Abstract

Atrial fibrillation (AF) is an arrhythmia that increases stroke risk. Left atrial appendage (LAA) occlusion with a LAA closure device is the first non-pharmacologic strategy to undergo randomized, warfarin-controlled trials. It has demonstrated non-inferiority to the current standard, warfarin, for stroke and systemic embolism prevention. The objective of this study was to evaluate the cost-effectiveness of LAA closure relative to chronic warfarin therapy for stroke prevention in AF patients at elevated stroke risk. A Markov model was constructed from the payer perspective assuming a cohort of AF patients aged 65 with a CHADS2 score≥2 at model entry. Clinical inputs were obtained from published trials. Utilities were obtained from published studies assessing quality-of-life in AF patients.

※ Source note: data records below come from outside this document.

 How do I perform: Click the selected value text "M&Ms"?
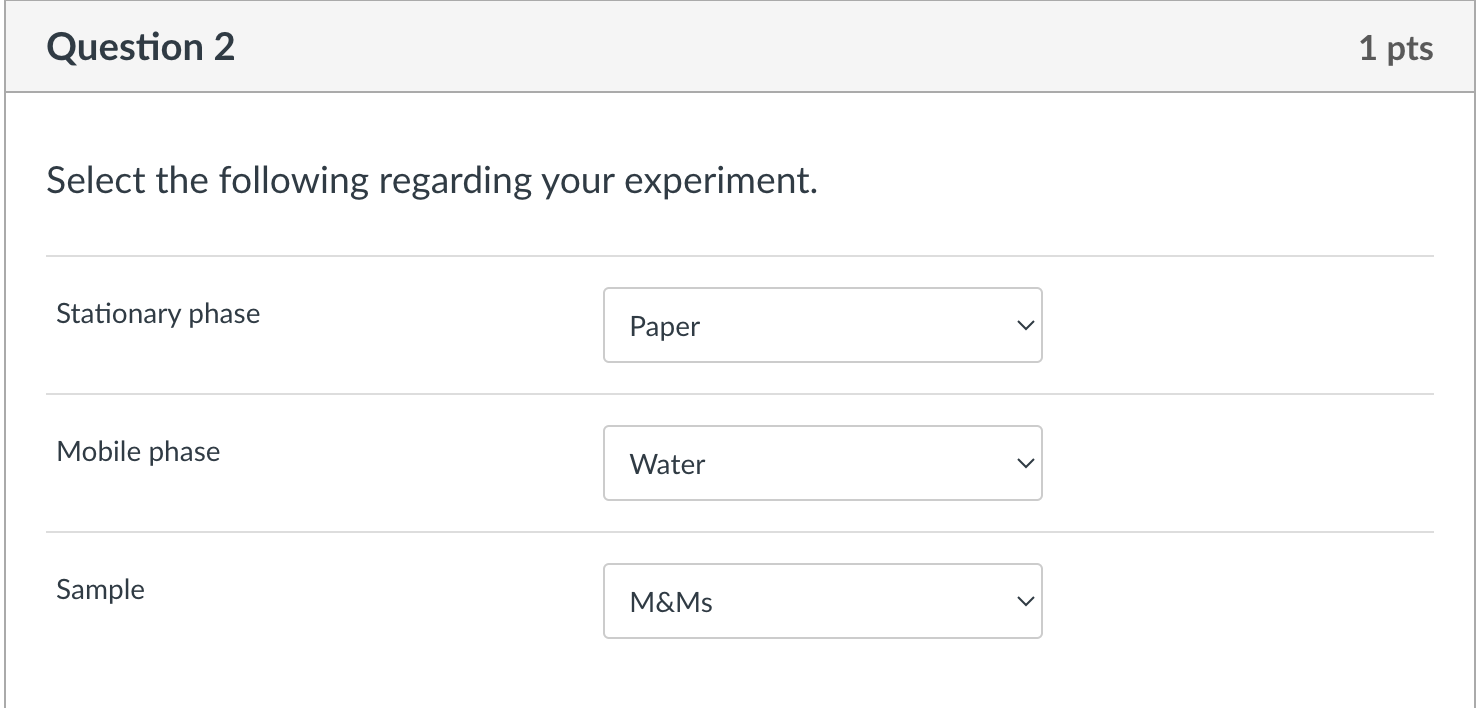[671, 602]
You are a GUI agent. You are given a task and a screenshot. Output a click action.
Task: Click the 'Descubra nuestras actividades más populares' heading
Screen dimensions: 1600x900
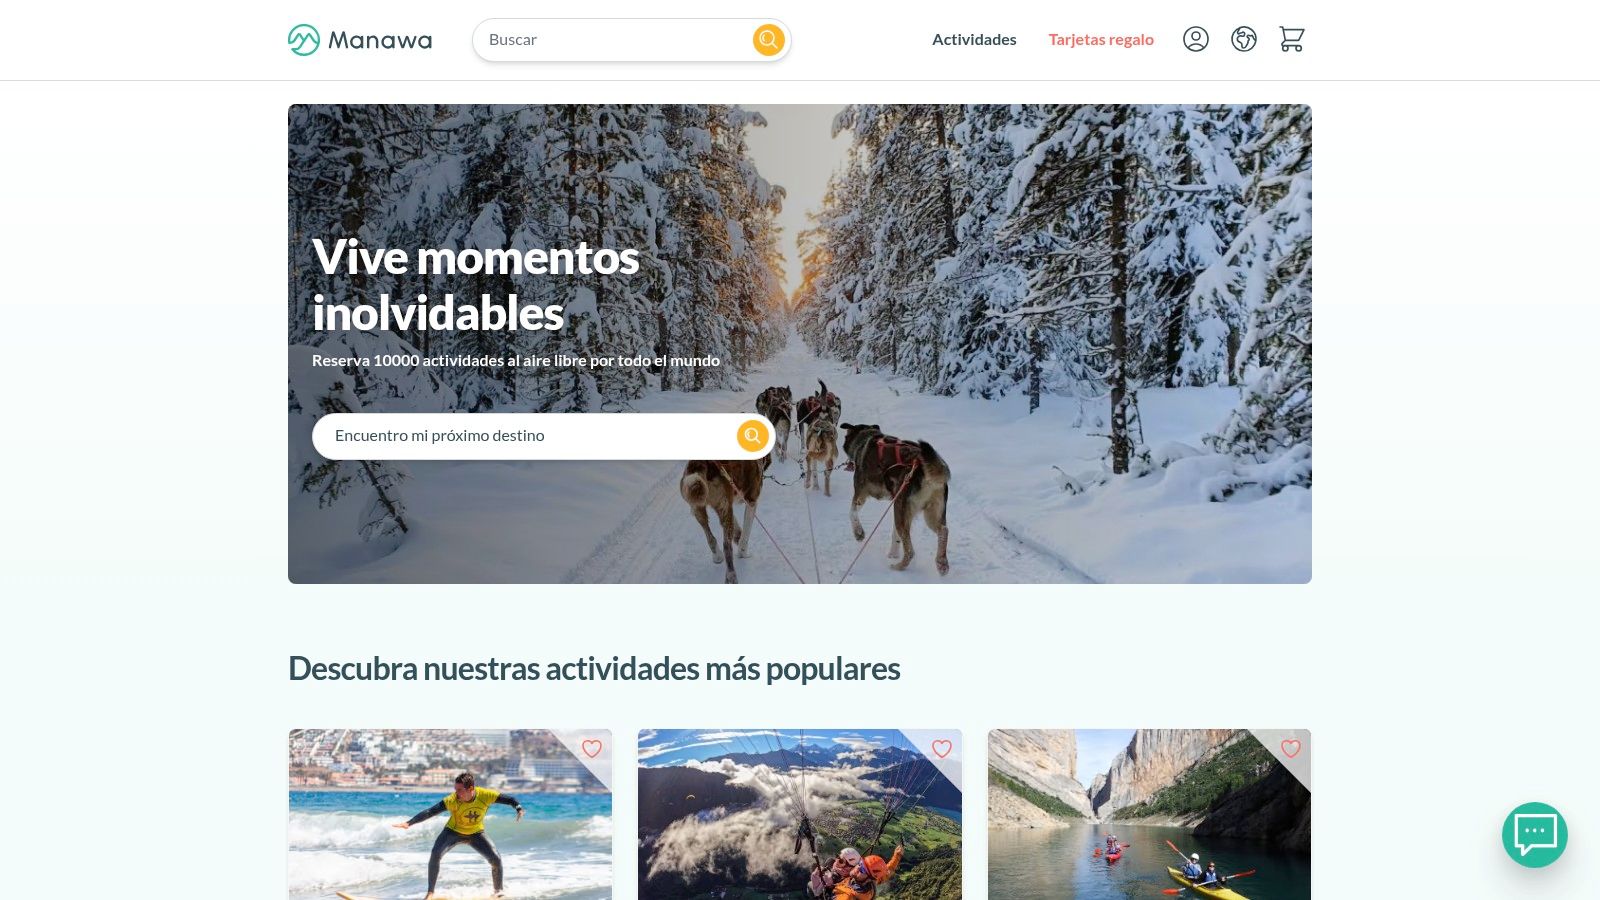click(594, 669)
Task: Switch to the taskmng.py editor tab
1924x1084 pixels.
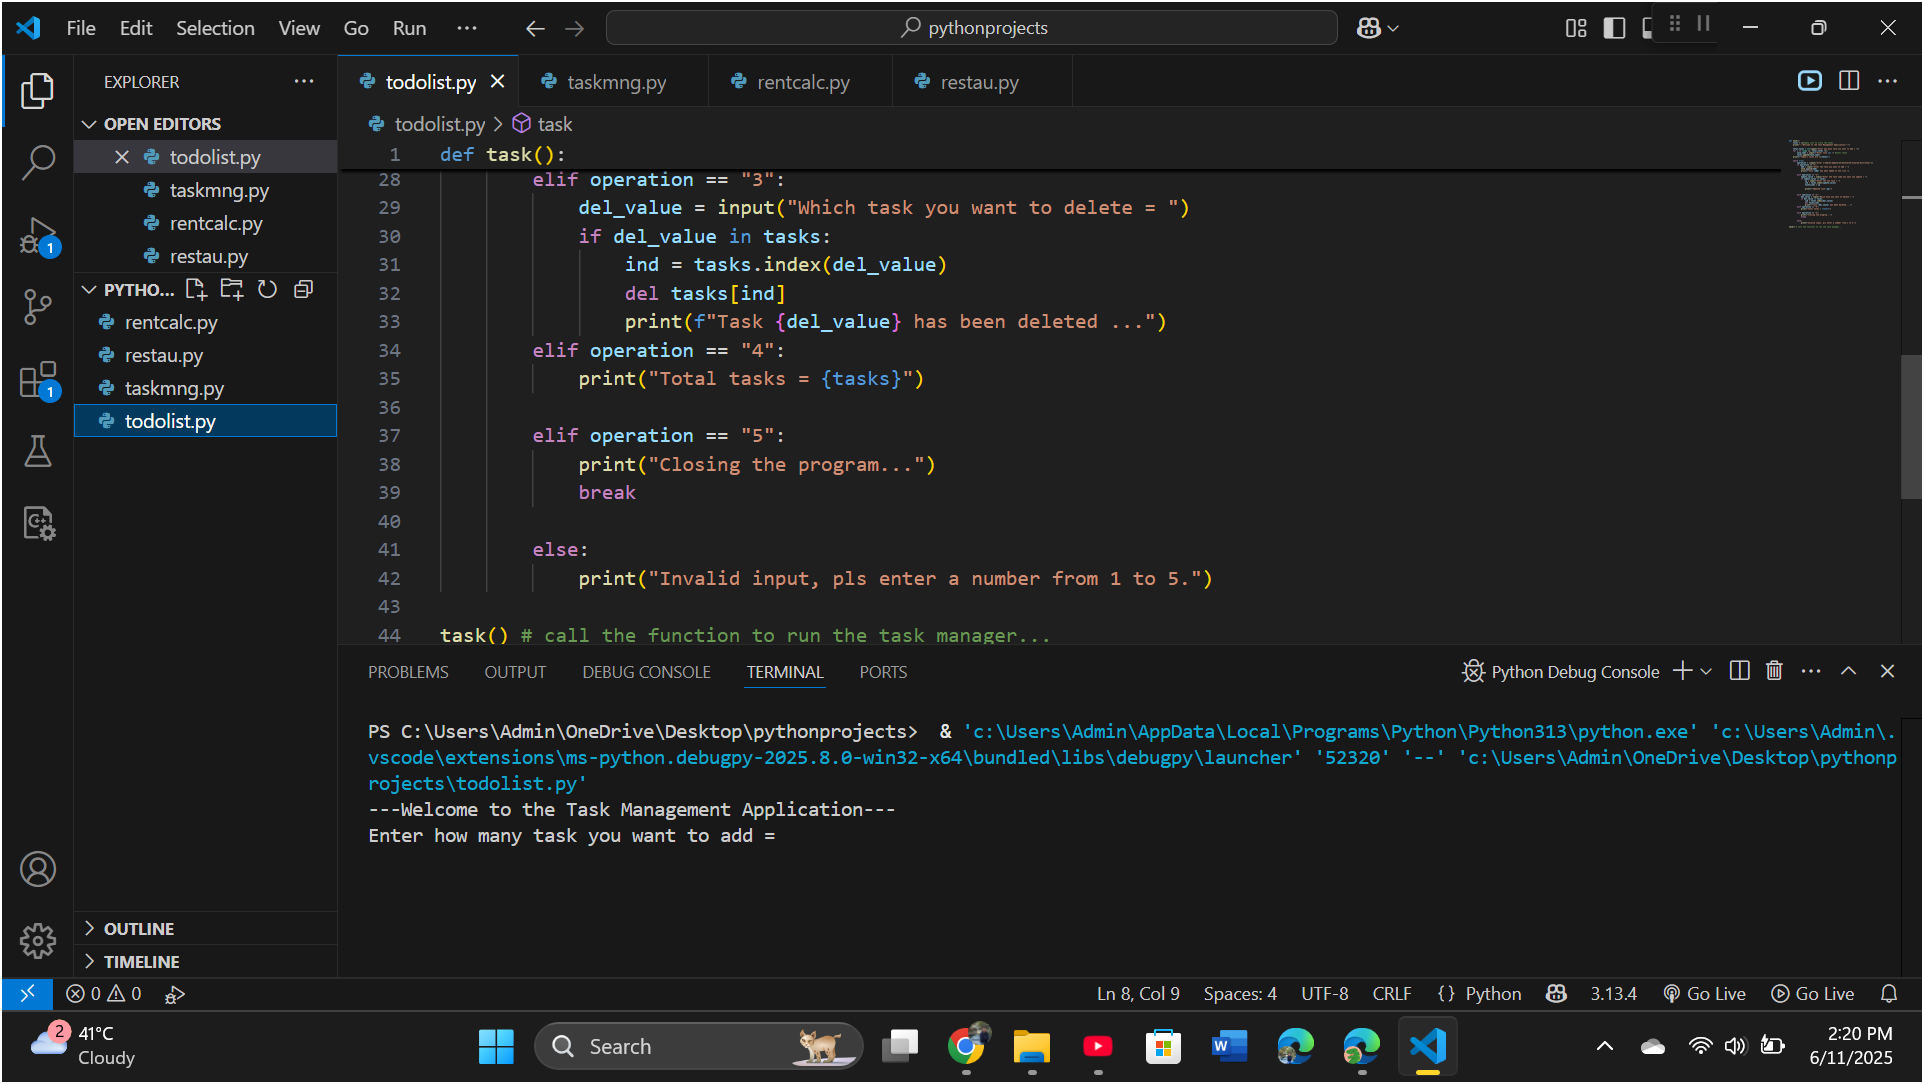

Costs were obtained from published literature. Using quarterly cycles, the model was run over the patients’ remaining lifetime summing total costs and total quality-adjusted-life-years (QALYs) for each arm. Total QALYs gained for the warfarin and device arms were 11.58 and 11.76, respectively. Total costs for the warfarin and device arms were $84,100 and $89,400, respectively. The base-case ICER for LAA closure compared to warfarin was $29,600/QALY. The model was most sensitive to underlying rates of stroke and intracranial hemorrhage (ICH) and the relative risk of stroke and ICH in the device arm compared to warfarin. It was relatively robust to costs and utilities. Monte Carlo simulation with 10,000 iterations demonstrated LAA closure was cost-effective in 50% and 54% of simulations at thresholds of $50,000/QALY and $100,000/QALY. Though not yet available in the US, trial data suggests LAA closure is an option for anticoagulant-eligible AF patients. It is estimated to be cost-effective at previously acceptable willingness-to-pay thresholds, but uncertainty around the ICER suggests a need for more precise parameter estimates. It remains a novel mechanism to improve outcomes in undertreated AF patients.